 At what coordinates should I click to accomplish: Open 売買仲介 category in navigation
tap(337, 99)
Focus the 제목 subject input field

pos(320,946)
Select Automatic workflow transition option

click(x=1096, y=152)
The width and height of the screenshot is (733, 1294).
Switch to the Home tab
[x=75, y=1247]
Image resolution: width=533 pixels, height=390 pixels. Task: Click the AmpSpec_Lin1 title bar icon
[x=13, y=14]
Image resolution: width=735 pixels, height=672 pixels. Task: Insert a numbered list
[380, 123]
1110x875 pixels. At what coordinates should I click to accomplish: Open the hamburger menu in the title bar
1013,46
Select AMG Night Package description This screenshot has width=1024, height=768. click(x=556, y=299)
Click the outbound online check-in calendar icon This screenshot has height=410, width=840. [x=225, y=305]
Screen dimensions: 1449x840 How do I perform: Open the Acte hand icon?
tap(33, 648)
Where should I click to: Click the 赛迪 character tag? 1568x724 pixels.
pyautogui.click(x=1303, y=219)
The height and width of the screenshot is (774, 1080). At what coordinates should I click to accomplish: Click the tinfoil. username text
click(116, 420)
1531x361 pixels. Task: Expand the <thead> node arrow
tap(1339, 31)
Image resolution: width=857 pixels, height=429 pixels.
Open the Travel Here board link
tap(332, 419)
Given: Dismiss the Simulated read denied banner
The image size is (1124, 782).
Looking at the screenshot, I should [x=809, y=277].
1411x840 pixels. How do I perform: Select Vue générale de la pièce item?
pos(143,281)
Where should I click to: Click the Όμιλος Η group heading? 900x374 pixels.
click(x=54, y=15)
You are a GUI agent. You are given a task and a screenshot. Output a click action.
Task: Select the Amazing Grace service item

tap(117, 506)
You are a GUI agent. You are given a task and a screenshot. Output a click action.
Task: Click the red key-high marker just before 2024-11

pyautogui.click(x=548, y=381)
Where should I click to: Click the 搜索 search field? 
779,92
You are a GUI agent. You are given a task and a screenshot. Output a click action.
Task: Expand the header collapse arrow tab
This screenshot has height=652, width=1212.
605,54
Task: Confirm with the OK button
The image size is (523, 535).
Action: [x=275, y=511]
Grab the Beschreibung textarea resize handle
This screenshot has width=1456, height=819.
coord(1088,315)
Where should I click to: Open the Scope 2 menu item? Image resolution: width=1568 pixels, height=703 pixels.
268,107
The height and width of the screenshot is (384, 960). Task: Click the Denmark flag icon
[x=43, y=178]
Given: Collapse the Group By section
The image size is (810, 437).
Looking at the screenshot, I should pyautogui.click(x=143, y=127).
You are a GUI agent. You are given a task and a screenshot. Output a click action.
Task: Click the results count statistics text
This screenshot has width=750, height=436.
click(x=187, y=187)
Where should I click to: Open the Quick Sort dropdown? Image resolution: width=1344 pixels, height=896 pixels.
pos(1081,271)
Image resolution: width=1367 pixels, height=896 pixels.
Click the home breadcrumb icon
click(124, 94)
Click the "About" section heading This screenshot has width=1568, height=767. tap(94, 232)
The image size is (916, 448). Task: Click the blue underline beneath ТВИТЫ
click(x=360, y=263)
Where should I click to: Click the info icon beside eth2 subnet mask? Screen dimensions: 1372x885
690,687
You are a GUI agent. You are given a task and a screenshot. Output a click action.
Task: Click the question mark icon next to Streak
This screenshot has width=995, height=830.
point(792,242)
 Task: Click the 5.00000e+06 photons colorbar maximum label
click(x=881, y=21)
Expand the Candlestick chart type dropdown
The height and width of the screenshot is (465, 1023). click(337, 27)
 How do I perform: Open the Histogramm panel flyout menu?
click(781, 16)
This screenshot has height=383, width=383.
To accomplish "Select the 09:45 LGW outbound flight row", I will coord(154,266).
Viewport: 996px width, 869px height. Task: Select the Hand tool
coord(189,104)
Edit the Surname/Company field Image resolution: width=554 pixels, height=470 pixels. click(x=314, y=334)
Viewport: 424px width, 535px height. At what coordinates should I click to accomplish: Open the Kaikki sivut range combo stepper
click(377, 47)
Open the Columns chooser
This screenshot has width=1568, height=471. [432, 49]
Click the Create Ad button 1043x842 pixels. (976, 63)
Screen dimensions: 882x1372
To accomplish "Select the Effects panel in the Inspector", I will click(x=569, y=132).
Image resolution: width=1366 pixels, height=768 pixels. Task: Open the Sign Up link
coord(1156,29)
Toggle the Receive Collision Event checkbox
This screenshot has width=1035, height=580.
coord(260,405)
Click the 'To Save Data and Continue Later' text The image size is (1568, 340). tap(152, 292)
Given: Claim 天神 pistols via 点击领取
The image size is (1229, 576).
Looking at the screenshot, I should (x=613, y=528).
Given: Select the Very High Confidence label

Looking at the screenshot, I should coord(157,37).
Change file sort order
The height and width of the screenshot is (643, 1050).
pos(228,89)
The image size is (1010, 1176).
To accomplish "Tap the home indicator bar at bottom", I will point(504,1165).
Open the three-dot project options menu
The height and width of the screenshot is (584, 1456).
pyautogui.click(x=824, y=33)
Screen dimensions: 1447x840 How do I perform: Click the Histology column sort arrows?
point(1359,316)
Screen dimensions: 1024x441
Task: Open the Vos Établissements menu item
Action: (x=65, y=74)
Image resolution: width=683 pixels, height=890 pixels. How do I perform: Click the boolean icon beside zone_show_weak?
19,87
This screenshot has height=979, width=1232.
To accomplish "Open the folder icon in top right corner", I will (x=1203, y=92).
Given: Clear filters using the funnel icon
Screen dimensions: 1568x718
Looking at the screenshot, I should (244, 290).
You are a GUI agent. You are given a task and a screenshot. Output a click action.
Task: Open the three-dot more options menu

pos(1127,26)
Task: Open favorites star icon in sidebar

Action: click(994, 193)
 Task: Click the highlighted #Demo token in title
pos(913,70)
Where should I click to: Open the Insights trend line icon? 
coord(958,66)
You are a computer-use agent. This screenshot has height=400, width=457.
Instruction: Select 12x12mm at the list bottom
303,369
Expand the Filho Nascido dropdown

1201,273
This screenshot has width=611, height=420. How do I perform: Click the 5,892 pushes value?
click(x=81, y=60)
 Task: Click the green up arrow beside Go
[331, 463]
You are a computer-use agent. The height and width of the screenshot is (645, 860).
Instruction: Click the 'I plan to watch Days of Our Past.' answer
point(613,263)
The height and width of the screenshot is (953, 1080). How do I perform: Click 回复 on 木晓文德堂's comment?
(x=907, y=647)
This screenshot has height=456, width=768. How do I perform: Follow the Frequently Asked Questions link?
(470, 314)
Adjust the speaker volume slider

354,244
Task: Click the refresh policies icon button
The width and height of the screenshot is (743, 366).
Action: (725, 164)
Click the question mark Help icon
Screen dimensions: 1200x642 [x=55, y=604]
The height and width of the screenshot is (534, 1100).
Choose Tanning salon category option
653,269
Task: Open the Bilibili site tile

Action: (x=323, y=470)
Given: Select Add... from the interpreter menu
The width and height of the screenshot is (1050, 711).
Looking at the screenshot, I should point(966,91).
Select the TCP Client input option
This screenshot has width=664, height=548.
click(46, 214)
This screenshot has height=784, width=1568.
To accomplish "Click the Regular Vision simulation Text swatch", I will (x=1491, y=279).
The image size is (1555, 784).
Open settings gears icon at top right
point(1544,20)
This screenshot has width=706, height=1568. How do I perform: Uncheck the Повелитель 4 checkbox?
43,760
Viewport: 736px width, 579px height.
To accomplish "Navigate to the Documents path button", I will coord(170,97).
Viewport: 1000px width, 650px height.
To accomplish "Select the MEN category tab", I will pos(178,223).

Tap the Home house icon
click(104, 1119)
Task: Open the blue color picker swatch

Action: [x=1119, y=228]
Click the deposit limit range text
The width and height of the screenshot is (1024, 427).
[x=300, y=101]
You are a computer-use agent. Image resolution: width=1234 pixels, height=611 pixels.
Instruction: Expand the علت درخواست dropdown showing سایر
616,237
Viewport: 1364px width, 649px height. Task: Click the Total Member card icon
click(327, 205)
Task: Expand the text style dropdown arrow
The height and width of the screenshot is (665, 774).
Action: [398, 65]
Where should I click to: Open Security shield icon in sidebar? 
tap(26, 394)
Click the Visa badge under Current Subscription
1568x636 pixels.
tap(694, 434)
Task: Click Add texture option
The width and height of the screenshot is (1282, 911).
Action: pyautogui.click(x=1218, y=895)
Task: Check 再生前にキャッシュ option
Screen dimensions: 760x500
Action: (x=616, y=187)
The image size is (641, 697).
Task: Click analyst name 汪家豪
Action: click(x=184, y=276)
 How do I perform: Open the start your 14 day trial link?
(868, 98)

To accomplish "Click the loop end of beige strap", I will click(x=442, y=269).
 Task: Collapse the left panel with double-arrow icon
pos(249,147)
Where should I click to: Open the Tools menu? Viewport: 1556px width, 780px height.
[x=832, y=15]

###

Would you quote everything above from the line containing "Where should I click to: Click the 搜索" down to the line containing "Edit the Surname/Company"? Include both of those lines and nothing else.

Where should I click to: Click the 搜索 search field? 
779,92
You are a GUI agent. You are given a task and a screenshot. Output a click action.
Task: Expand the header collapse arrow tab
This screenshot has height=652, width=1212.
605,54
Task: Confirm with the OK button
The image size is (523, 535).
Action: [x=275, y=511]
Grab the Beschreibung textarea resize handle
This screenshot has width=1456, height=819.
coord(1088,315)
Where should I click to: Open the Scope 2 menu item? Image resolution: width=1568 pixels, height=703 pixels.
268,107
The height and width of the screenshot is (384, 960). Task: Click the Denmark flag icon
[x=43, y=178]
Given: Collapse the Group By section
The image size is (810, 437).
Looking at the screenshot, I should pyautogui.click(x=143, y=127).
You are a GUI agent. You are given a task and a screenshot. Output a click action.
Task: Click the results count statistics text
This screenshot has width=750, height=436.
click(x=187, y=187)
Where should I click to: Open the Quick Sort dropdown? Image resolution: width=1344 pixels, height=896 pixels.
pos(1081,271)
Image resolution: width=1367 pixels, height=896 pixels.
Click the home breadcrumb icon
click(124, 94)
Click the "About" section heading This screenshot has width=1568, height=767. tap(94, 232)
The image size is (916, 448). Task: Click the blue underline beneath ТВИТЫ
click(x=360, y=263)
Where should I click to: Click the info icon beside eth2 subnet mask? Screen dimensions: 1372x885
690,687
You are a GUI agent. You are given a task and a screenshot. Output a click action.
Task: Click the question mark icon next to Streak
This screenshot has width=995, height=830.
point(792,242)
 Task: Click the 5.00000e+06 photons colorbar maximum label
click(x=881, y=21)
Expand the Candlestick chart type dropdown
The height and width of the screenshot is (465, 1023). click(337, 27)
 How do I perform: Open the Histogramm panel flyout menu?
click(781, 16)
This screenshot has height=383, width=383.
To accomplish "Select the 09:45 LGW outbound flight row", I will coord(154,266).
Viewport: 996px width, 869px height. Task: Select the Hand tool
coord(189,104)
Edit the Surname/Company field Image resolution: width=554 pixels, height=470 pixels. click(x=314, y=334)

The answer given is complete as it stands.